◆ DATA FOR ANALYSIS ◆

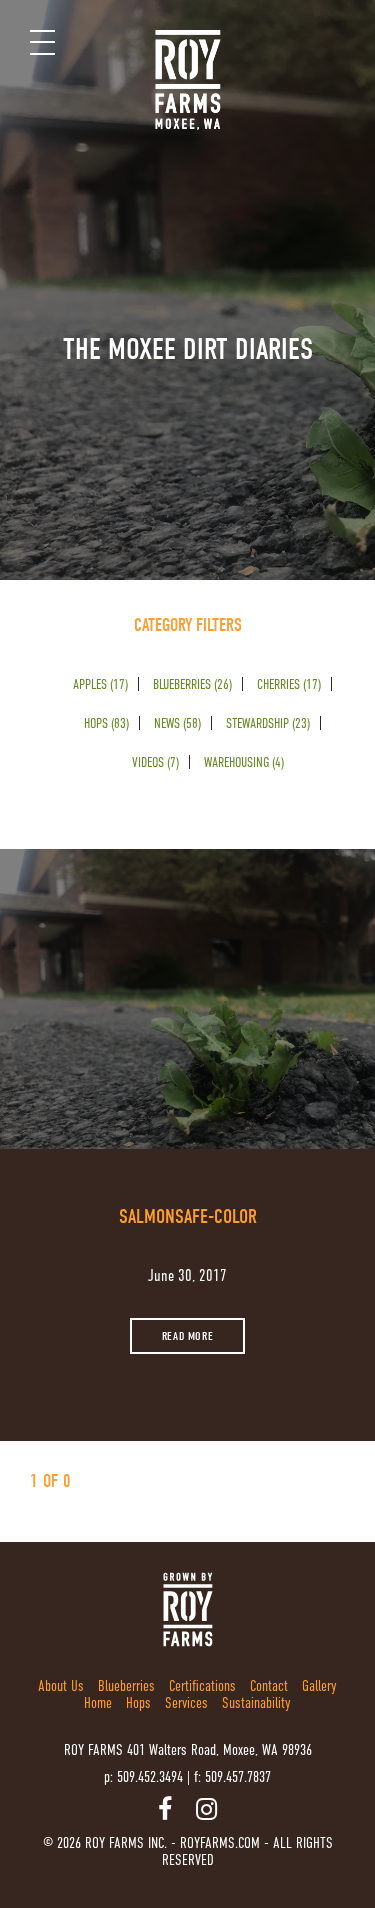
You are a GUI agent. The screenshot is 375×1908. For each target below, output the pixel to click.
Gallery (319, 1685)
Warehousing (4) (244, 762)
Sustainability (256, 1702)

--

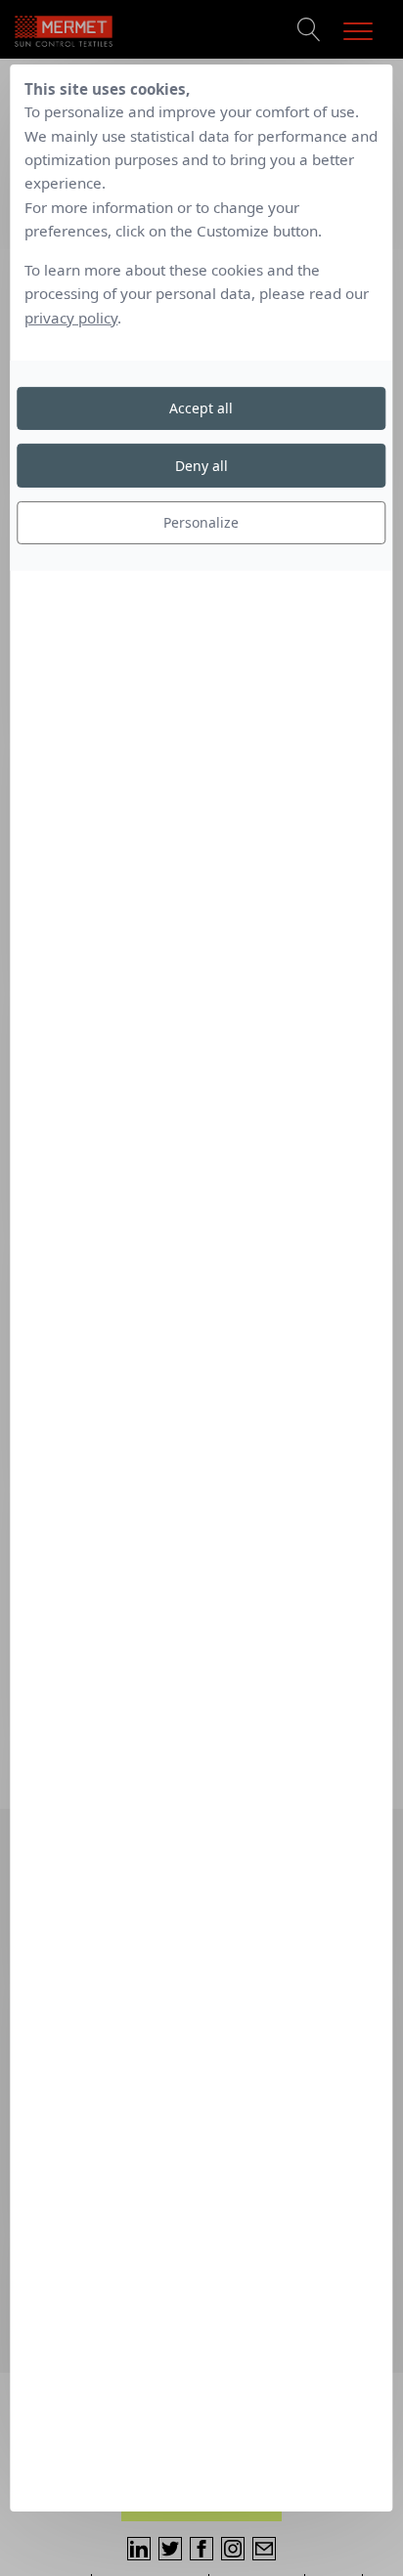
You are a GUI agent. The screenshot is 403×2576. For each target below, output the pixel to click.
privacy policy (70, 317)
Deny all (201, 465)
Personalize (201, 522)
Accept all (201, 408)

---

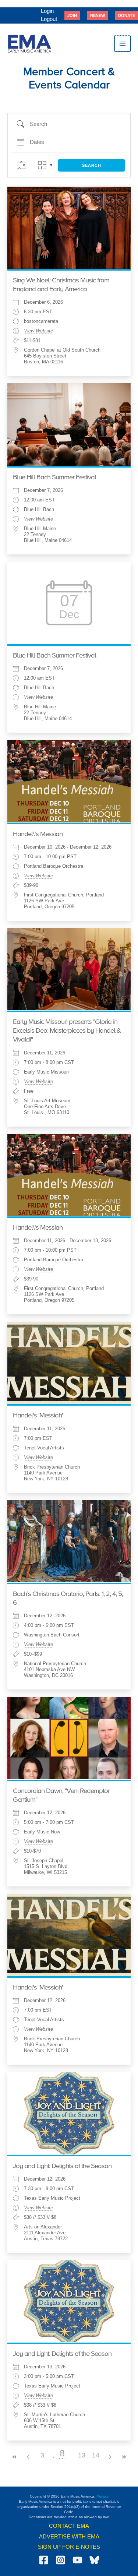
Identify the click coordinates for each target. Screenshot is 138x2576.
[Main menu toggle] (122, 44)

◆ EXERCISE GOAL ◆
Lines above with "agent" in them are the ones to copy.

◆ SOLUTION TO THE EXERCISE ◆
You are a GUI agent. The screenshot is 375×1908. For each target below, output the pixel to click.
You are a GUI agent. The screenshot is 403×2576. For each target below, output the pixel to click.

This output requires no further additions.